По чью душу они сюда явились и с какой целью, не было для меня вопросом. Боди-артисты — первая банда в Тиви-Сити. Самая сильная, самая коварная, самая навороченная свора мозгостроберов из всех свор, которые когда-либо бегали по тросам или лазали по столбам. Да с кем их вообще можно сравнить? С векторами? Это жалкая кучка чмошников, тратящих свою жизнь на сон в матпространстве. (Я не верю хвастливым утверждениям будто они способны исчезать в четвертом измерении.) С хард-и-нейро? Шизанутые мясорубки, негативы своих соперников евнухов. С даонами? Ребята неплохие, но я не разделяю некоторые их взгляды. Писать в штаны и называть это сатори, гм… Со слюнявчиками? Нет, вечное детство — не перспектива. С ампутаторами? Отрубать от себя куски и снова их приращивать, чтобы убедиться в своей нечувствительности к боли? Ну-ну… Стройняшки? Толпа ходячих скелетов. Голобезьяны? Нет уж, и так одни мартышки кругом, не подписываюсь. Юные патриутки? Еще чего, больно охота всю жизнь нырять в расовую память!
Нет, если кто и способен переплюнуть боди-артистов за те же денежки, так это лишь адонисы или сапфо, но у них в черепушках такие баги ползают, что и представить нельзя — от ужаса напрочь рецепторы заблокируются.
Ну, зато вам-то не сложно представить, как я себя чувствовал в фокусе недоброго внимания боди-артистов. Эх, если бы ребята явились сюда, чтобы зазвать меня в свою компанию!.. Но ведь у них другая затея — выпустить мне потроха…
«Не врозь» грянул новую тему. Касио увлеченно наяривал, все на свете забыв; в мою сторону он даже не косился. А если бы покосился и понял, что происходит, то ничем бы не смог помочь.
Турбо с картинной грацией сел напротив меня, усадил Шаки к себе на колени.
— Ну что, Дез, — произнес он холодным, как сверхпроводник, голосом, — ходят слухи, что ты теперь у Шаки тайный любовничек?
— Что ты, Турбо, ни в коем разе! В этой мессаге — ни единого слова правды! Клянусь!

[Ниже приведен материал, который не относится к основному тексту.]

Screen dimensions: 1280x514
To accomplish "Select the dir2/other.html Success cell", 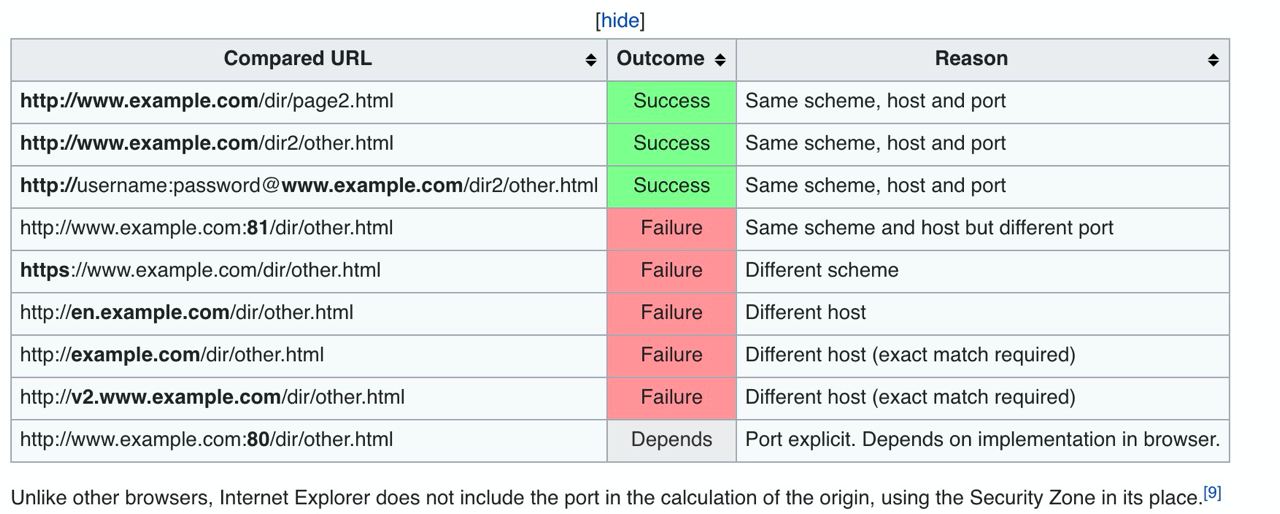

— Да я тебе верю, чувак, — ухмыльнулся Турбо, и они с подругой перевились туловищами, как две спирали ДНК. — Для такого ультрамачо, как ты, наша Шаки недостаточно клевая.
Посмотрел я на Шаки — и встретил взгляд, полный равнодушия. Возникло такое чувство, будто я авокадовую косточку проглотил. Шарлотта Тэч — суперклассная цыпочка камбоджийско-гавайских кровей, ее предки иммигрировали в Тиви-Сити, когда япошки создали Азиатско-Тихоокеанское Экономическое Сообщество и всех бывших граждан прогнали взашей из прекративших свое существование государств. У нее зеленые глаза, точно лампочки дисководов, и аппетитные грудки цвета крепкого чая.
Оглядев меня с ног до головы, она принялась любоваться собственными ногтями. А потом, не шевельнув ни единым мускулом (по крайней мере, если и шевельнула, я этого не заметил), она громко, перекрывая музыку, щелкнула каждым суставом каждого пальца.
Я проглотил скользкую косточку и проговорил:
— Нет, Турбо, она для любого клевая!
Турбо наклонил голову к Шаки.
— Так-то оно так, Дез, но есть одна проблема. Шаки с любым не ляжет. Она даже ни с кем из боди-артистов не ляжет, кроме меня. А если ты попробуешь на нее залезть, она запросто отщипнет тебе яйца. Усек?
— Да усек, конечно, усек.
Турбо свинтился с Шаки.
— Ну что ж, с этим мы разобрались, но остался другой вопрос: что нам делать с великим умником, который вздумал трубить на весь свет, что он терся с боди-артисткой?